E’ morto così, il “re delle jam session”. Durante il concerto più bello, quello organizzato in suo onore per festeggiarne il settantesimo compleanno. Il “colonnello” Bruce Hampton si è dolcemente accasciato, mentre la band, inizialmente ignara di ciò che stava accadendo, continuava a suonare. E nell’era degli smartphone, dei social network e delle informazioni che arrivano come pioggia battente che ci cade addosso senza bagnarci mai, la morte è stata inquadrata ancora una volta in diretta.
Nei filmati di YouTube si vede Bruce girare sul palco felice ed eccitato, assistere all’assolo di armonica di John Popper e dopo incitare Brandon “Taz” Niederauer a farsi avanti con la sua chitarra. Brandon, che all’inizio sembra quasi timido, impacciato come può essere un ragazzino di 14 anni, ma che dopo prende gusto e si lancia in un assolo che non finisce mai. Bruce pare quasi inginocchiarsi davanti a lui, poi scivola, poco a poco, lungo le assi del palcoscenico. Nessuno si rende conto di quel che accade, tutti pensano ad una trovata scenica, e continuano a suonare.
Ci sono Warren Haynes e Derek Trucks, con le loro chitarre, c’è la moglie di Derek, Susan Tedeschi – insieme formano la Tedeschi Trucks Band, uno dei gruppi di southern rock più straordinari in circolazione – che canta ed invita il pubblico a seguirla. Solo quel ragazzino si gira, a tratti, come se, primo fra tutti gli altri, percepisse che qualcosa di strano sta succedendo. Poi, finito il pezzo, si avvicinano i tecnici e tutti sono finalmente intorno a Hampton. I telefonini cessano di filmare ed iniziano ad organizzarsi i soccorsi, che, purtroppo risulteranno vani, così come il trasporto al Emory University Hospital Midtown, dove verrà constatato il decesso.
Musicista ed anche attore (aveva recitato, tra il resto, nel film “Lama tagliente” di Billy Bob Thornton, vincitore di un Oscar), Bruce aveva fondato negli anni sessanta la Hampton Grease Band, ma, a fronte di una carriera personale di scarso successo, aveva comunque sempre collaborato con svariati musicisti, diventando alla fine una vera e propria icona delle jam band, sino a quell’ultimo tragico evento organizzato da tutti i suoi amici: il “70th birthday concert celebration” al Fox Theatre di Atlanta.

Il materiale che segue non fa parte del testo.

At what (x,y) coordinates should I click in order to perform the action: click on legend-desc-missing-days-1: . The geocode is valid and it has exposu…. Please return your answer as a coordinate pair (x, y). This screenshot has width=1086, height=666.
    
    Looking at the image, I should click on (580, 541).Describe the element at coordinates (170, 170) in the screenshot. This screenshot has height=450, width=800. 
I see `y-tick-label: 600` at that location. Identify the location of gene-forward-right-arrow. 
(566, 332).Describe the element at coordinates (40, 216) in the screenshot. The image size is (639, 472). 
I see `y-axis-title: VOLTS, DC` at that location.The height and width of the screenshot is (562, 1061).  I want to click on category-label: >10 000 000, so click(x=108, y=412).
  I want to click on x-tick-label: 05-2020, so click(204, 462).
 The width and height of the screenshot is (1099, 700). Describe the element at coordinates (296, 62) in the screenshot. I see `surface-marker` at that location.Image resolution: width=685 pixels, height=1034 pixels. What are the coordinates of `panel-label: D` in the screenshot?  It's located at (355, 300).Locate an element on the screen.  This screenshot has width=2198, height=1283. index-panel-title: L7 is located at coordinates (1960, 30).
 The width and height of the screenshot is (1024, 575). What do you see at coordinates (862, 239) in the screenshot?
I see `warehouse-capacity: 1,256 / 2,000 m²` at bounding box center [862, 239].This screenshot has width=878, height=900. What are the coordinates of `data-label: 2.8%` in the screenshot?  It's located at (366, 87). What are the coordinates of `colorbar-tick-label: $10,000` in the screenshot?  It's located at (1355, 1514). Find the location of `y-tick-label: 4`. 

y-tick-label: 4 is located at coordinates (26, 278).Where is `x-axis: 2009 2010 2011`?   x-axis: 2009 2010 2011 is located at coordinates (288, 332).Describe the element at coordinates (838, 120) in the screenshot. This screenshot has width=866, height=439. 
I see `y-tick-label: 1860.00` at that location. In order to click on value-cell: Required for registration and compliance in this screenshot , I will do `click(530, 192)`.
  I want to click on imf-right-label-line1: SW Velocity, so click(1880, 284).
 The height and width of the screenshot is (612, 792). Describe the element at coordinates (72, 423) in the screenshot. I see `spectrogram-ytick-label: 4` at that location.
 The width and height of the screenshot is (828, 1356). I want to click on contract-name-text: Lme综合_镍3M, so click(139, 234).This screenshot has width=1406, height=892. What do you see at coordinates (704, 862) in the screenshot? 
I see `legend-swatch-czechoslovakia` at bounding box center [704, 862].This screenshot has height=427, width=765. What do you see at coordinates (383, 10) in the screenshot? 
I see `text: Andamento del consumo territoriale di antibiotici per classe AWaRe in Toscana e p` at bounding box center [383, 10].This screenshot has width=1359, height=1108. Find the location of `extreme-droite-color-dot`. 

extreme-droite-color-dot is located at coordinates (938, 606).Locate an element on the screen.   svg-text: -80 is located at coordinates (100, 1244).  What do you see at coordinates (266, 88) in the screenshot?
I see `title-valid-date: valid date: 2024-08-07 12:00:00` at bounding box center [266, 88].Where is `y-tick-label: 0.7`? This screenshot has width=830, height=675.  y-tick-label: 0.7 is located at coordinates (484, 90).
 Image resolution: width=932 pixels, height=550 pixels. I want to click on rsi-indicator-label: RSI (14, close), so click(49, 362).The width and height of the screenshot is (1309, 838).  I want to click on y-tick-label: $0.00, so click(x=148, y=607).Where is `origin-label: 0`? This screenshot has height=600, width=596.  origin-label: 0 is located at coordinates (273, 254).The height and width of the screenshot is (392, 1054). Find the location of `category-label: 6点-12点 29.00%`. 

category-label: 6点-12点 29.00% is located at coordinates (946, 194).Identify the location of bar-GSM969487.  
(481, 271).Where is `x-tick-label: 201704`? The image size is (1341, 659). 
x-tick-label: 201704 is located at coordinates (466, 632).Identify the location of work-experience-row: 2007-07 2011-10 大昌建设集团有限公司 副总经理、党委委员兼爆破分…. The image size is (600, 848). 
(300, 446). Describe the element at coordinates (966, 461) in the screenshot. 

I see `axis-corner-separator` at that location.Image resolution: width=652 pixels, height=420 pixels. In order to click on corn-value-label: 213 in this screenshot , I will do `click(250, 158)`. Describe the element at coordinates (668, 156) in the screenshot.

“La musica di oggi è orripilante”, aveva dichiarato poco tempo fa Hampton. Eppure l’ultimo suo gesto, poco prima di morire, è stato indicare dolcemente quel ragazzino, come a dire che invece non è vero che la musica è finita, così come l’ultima parola di questa vita sarà sempre la speranza, nonostante tutto. E proprio quel ragazzino è l’unico che, in mezzo a tutti gli altri musicisti, sembra accorgersi che qualcosa sta accadendo. Perché i ragazzi sono così.
Anche se contestano e mettono in discussione il mondo in cui stanno crescendo, continuano a guardare gli adulti, cercando in essi i testimoni di un senso dell’esistenza, alla ricerca del quale sono costantemente a caccia. Scrisse un giorno don Luigi Giussani che “nella musica, nel panorama della natura, è a qualcosa d’altro che l’uomo rende il suo omaggio. Il suo entusiasmo è per qualcosa che la musica, o tutto ciò che è bello al mondo, ha destato dentro. Quando l’uomo “pre-sente” questo, immediatamente piega l’animo ad attendere l’altra cosa: anche davanti a ciò che può afferrare, attende l’altra cosa; afferra ciò che può afferrare, ma attende un’altra cosa”.
Quell’ultimo gesto di Bruce e quegli attimi in cui il ragazzino sembra cogliere qualcosa sembrano dirci proprio questo. Raccontano di una tensione, di uno sguardo che, tentativamente e tenacemente, ci ostiniamo tutti a conservare. Forse il rock’n’roll, come lo conosciamo, è davvero morto. E forse la musica di oggi è davvero incapace di scrivere pagine come quelle ultime che un David Bowie o un Leonard Cohen ci hanno consegnato lo scorso anno, con l’ultimo loro disco, quasi fossero i sigilli di un’epoca. Ma la speranza, insieme alla musica che, in qualche modo, andrà avanti ancora, è destinata a non morire. Vive nell’ultimo gesto di un uomo e nel timido sguardo di un ragazzino con la sua giovane chitarra in mano. E continua a vivere dentro il nostro cuore. Nell’attesa di “un’altra cosa”.